By default, NGINX establishes a new connection to the upstream server for every incoming request. This behavior can become problematic under heavy load for several reasons:

  • Even if multiple requests originate from the same client, each one initiates a separate connection to the upstream server, using a different local port.
  • Once a request is completed, the local port enters the TIME_WAIT state for approximately 120 seconds, during which it cannot be reused.
  • As traffic increases, more local ports are consumed, and under high load, the system can quickly exhaust the ~65,000 available ports.
  • Constantly opening and closing connections is computationally expensive and inefficient.
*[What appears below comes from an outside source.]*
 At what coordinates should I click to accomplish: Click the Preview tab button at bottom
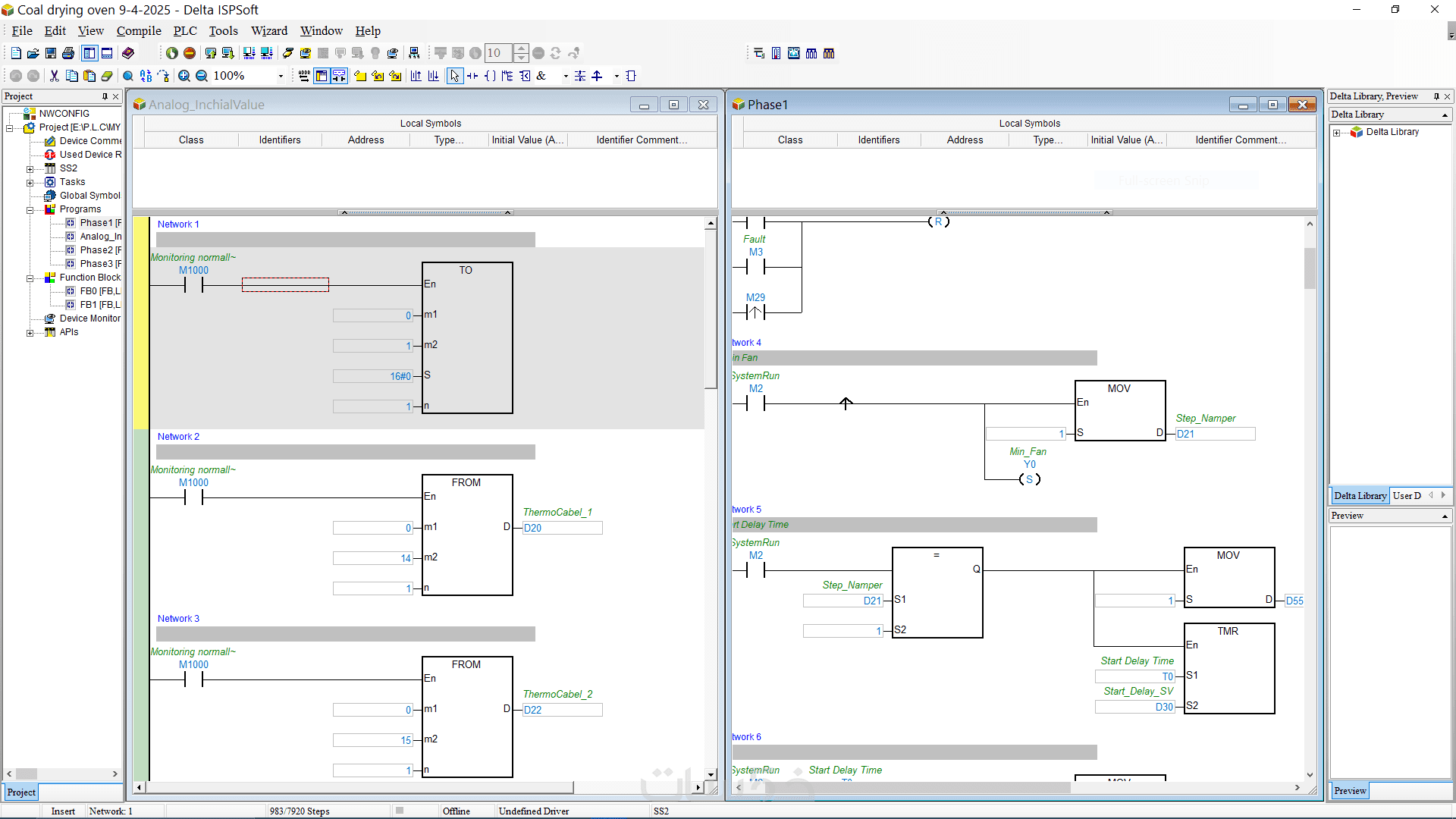click(x=1350, y=791)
To address this, the keepalive directive allows NGINX to reuse existing connections to upstream servers. This leads to:

  • Reduced consumption of local ports.
  • Reuse of connections instead of repeatedly establishing new ones.
  • Improved overall performance and scalability.
Syntax: keepalive connections;
Default: —
Context: upstream

This directive appeared in version 1.1.4.

However, caution. In some scenarios, enabling keepalive can be overkill. Persistent connections consume server resources, and under resource pressure, NGINX may abruptly close connections, potentially causing unexpected behavior.
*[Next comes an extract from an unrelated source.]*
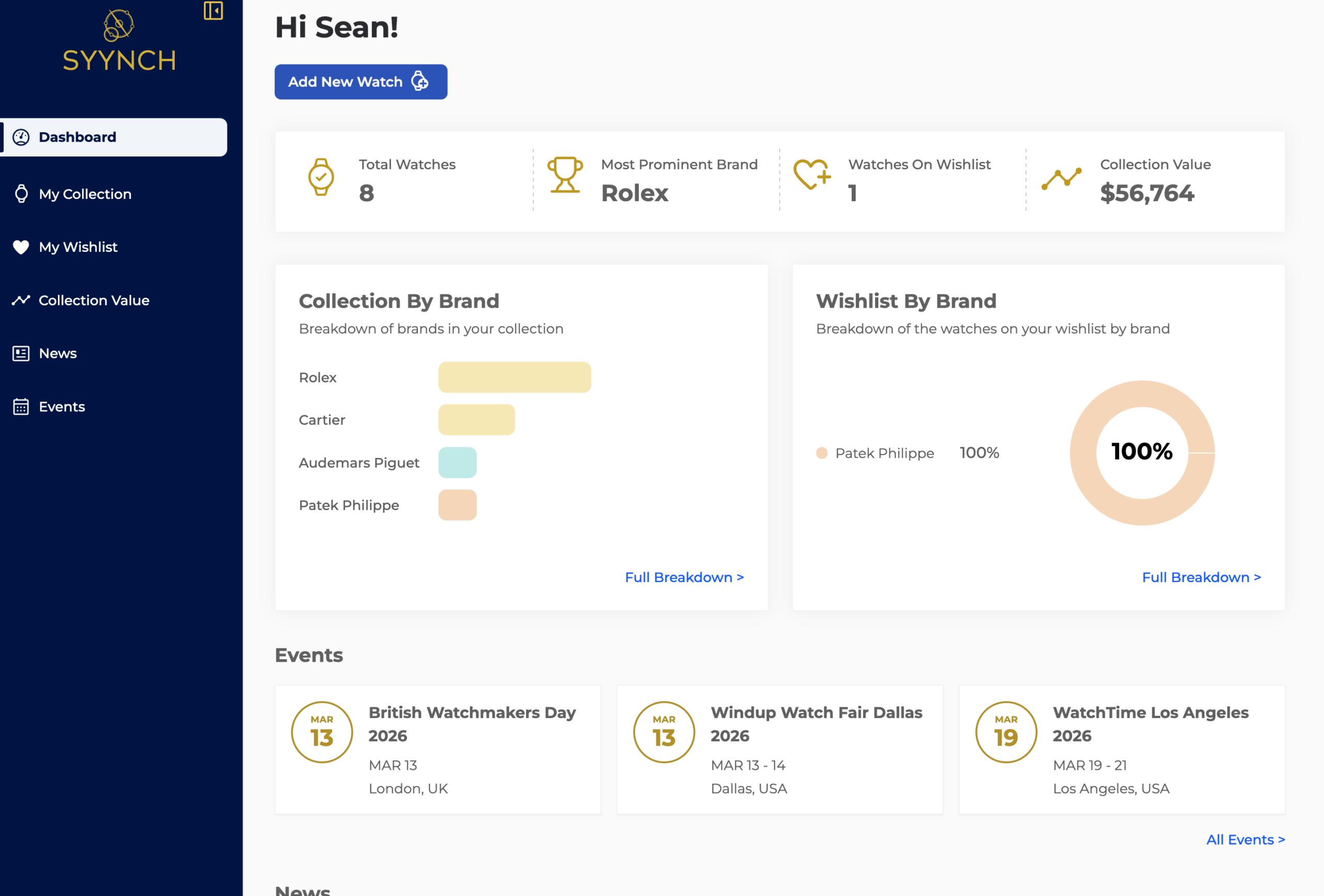Screen dimensions: 1324x896
Task: Open the Dashboard menu item
Action: coord(114,138)
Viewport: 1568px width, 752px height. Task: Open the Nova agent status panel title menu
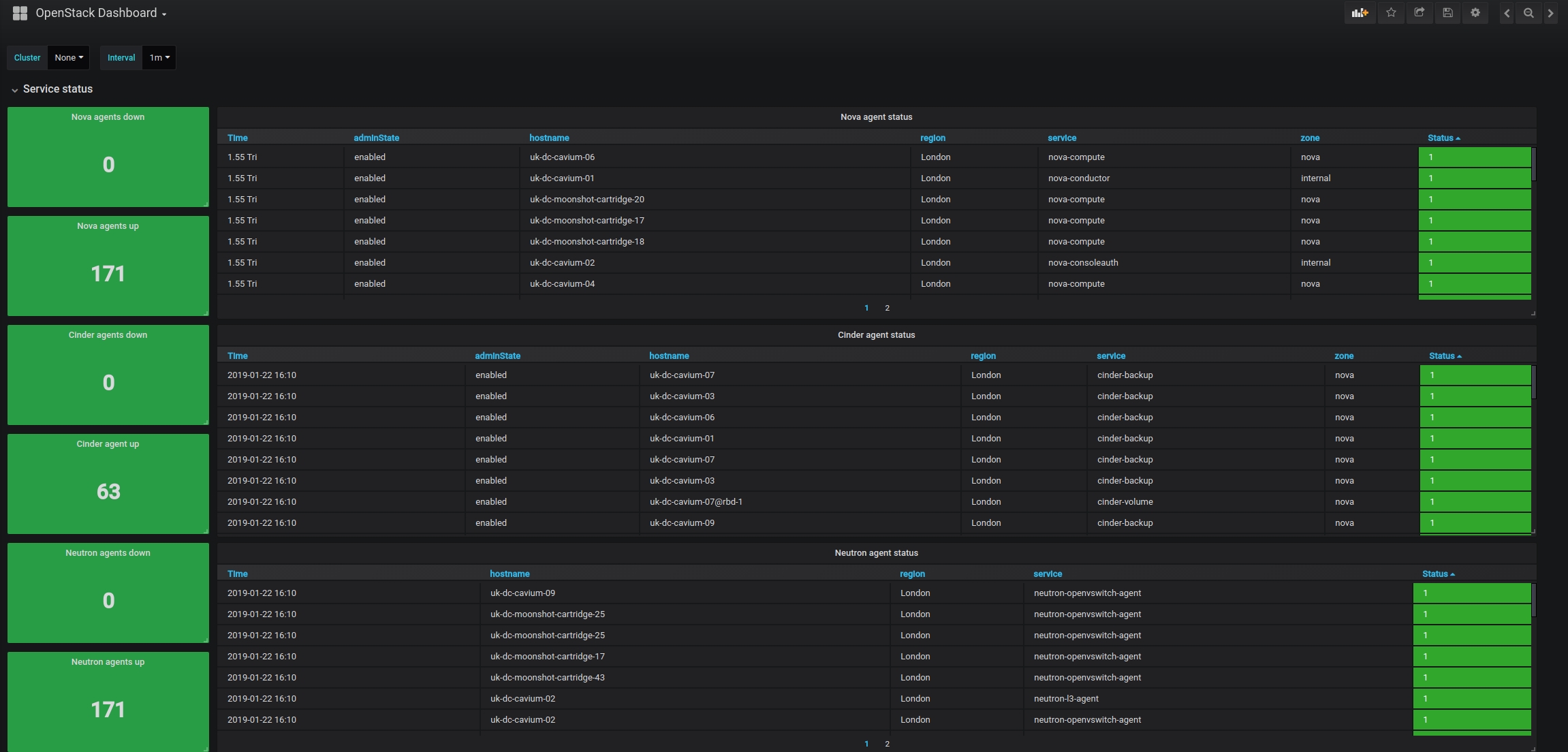click(876, 117)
Do you know what is the keepalive_timeout ? — http/server side

Syntax: keepalive_timeout timeout [header_timeout];
Default:
keepalive_timeout 75s;
Context: http, server, location

Do you know what is keepalive_timeout? — Upstream side

This directive will define the timeout during which an idle keepalive connection to an upstream server will stay open.

IS TOO IMPORTANT TO PAY ATTENTION HERE! Your upstream ( app ) will have your own directives to idle timeouts, you need to have async configuration between your app & nginx.

Of course, this directive need to have async configurations with idle_timeout and keepalive_timeout ( server/http ) directives too.

Part 2 = How in-depth are you on AWS Network Load Balancers and Reverse- Proxy? — Part 2 | by Oliveira_Gustavo01 | Oct, 2025 | Medium

Syntax: keepalive_timeout timeout;
Default:
keepalive_timeout 60s; #default
Context: upstream
This directive appeared in version 1.15.3.